One may deplore the script, but its influence in relation to sickness cannot be gainsaid: sickness is a regression from a socially constructed norm. The fact that the norm tends now to a more permissive view of incapacity – fuelling an explosion of claims for state benefits – serves to widen the conceptual net of sickness and undermine the very idea of the rational legal subject, free before the law and free also to determine his or her own destiny. This is a serious problem in our society today, and one that should not fall to medical practitioners to resolve.

Nonetheless, the majority of people in society are not sick, and like not to think of themselves as such, for to do so is to admit of a diminution in their capacity as rights-bearing individuals.
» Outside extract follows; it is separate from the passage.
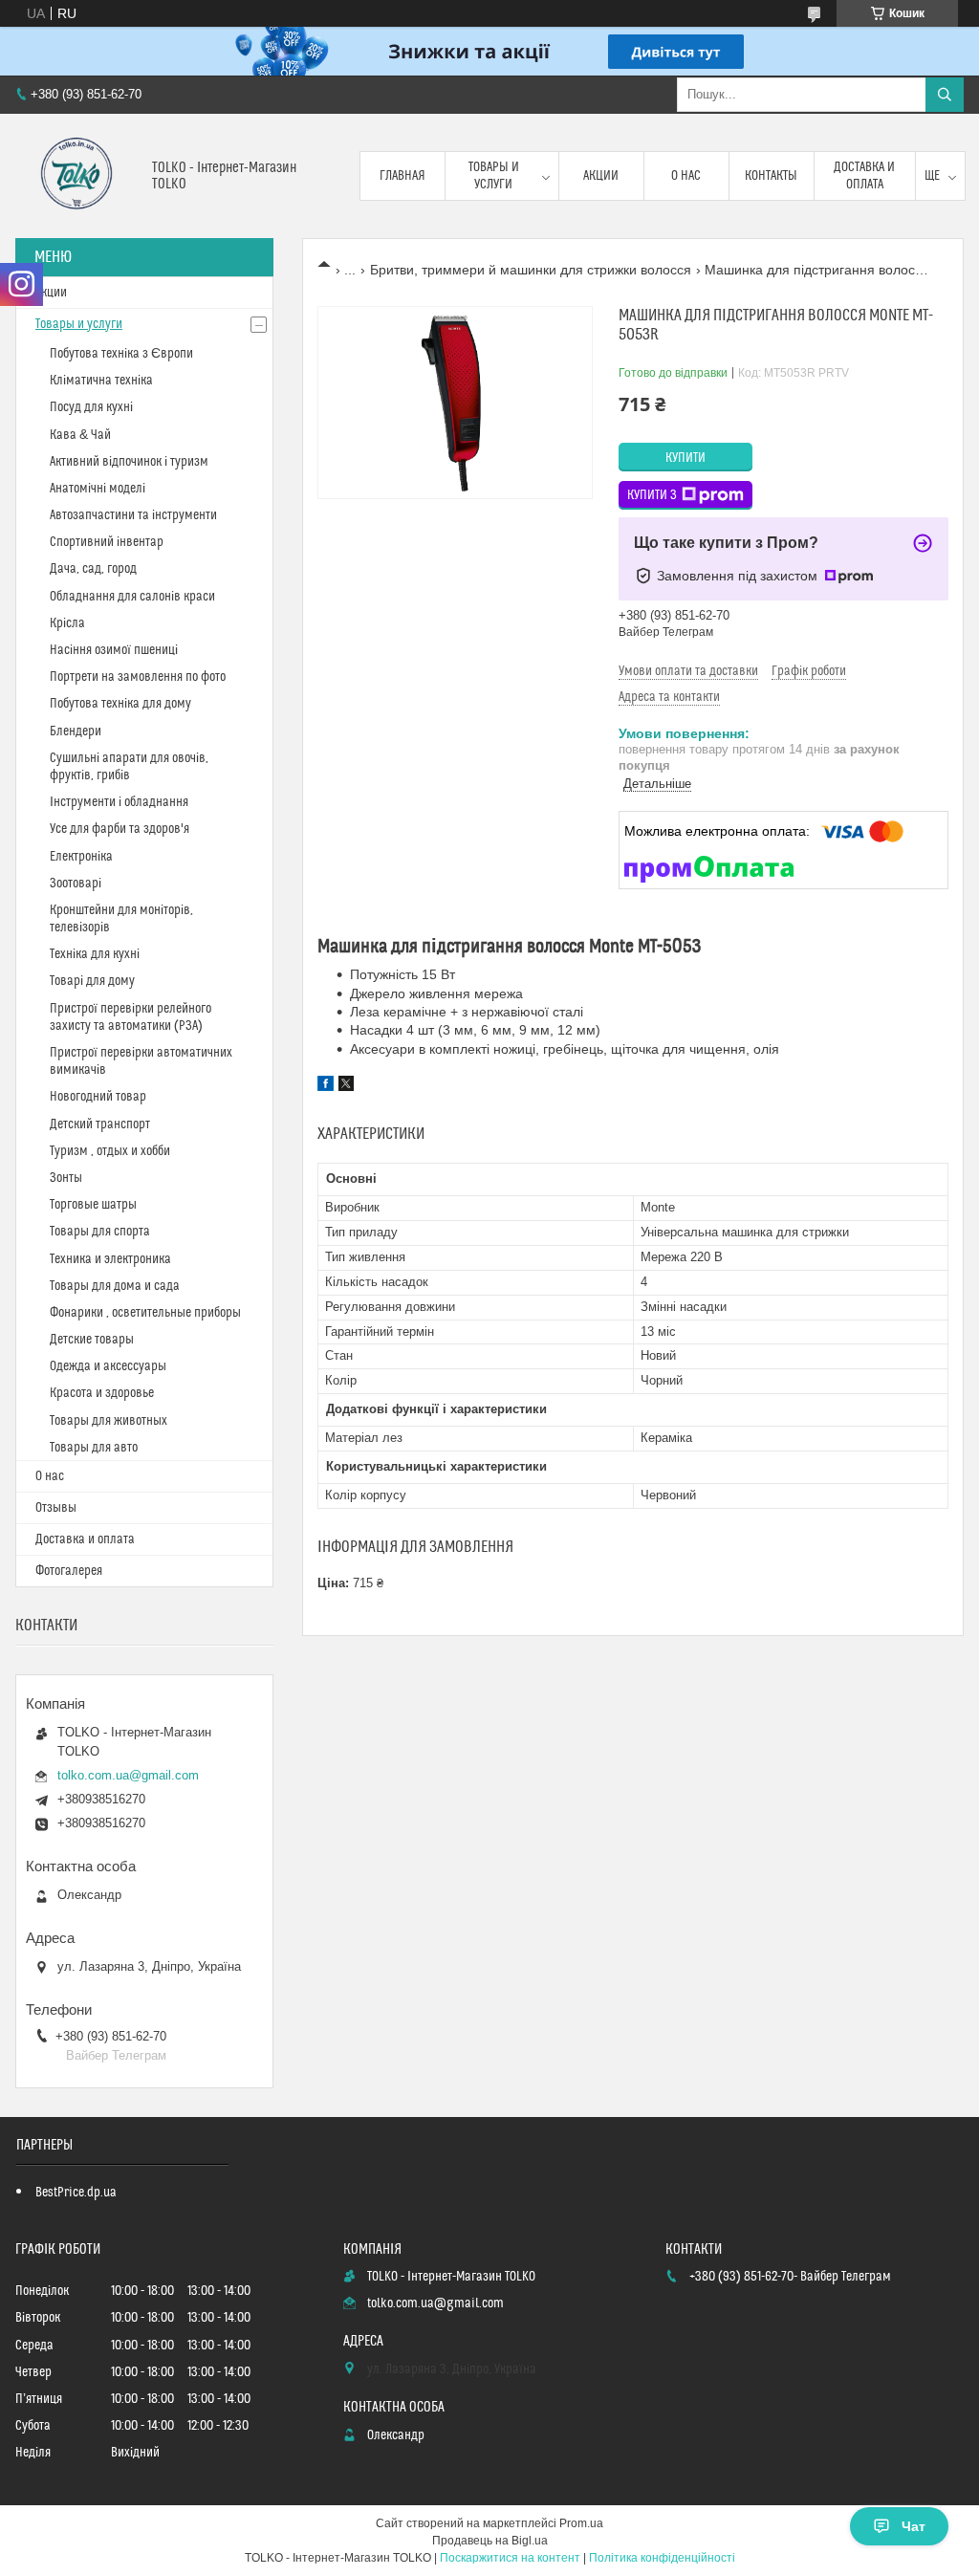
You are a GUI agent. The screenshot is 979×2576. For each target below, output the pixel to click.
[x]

Indeed, one might extend this observation and suggest that some people feign sickness for precisely the same reason, in that it lowers the threshold of personal responsibility otherwise upheld.

But just as we embrace and promote the potential for humanity to transcend its animal origins, we also extend our care and compassion to those who are, for whatever reason, incapacitated from so doing, with the expectation that they will, if at all possible and at the earliest opportunity, re-enter the world of free-willing responsible adulthood.

The scope and purchase of the paradigm outlined here is suggested by the huge variety of ways in which we use the term health, as synonym for that which is fit, functional and good. To be sick is to go in the opposite direction, to regress, physiologically, personally and morally.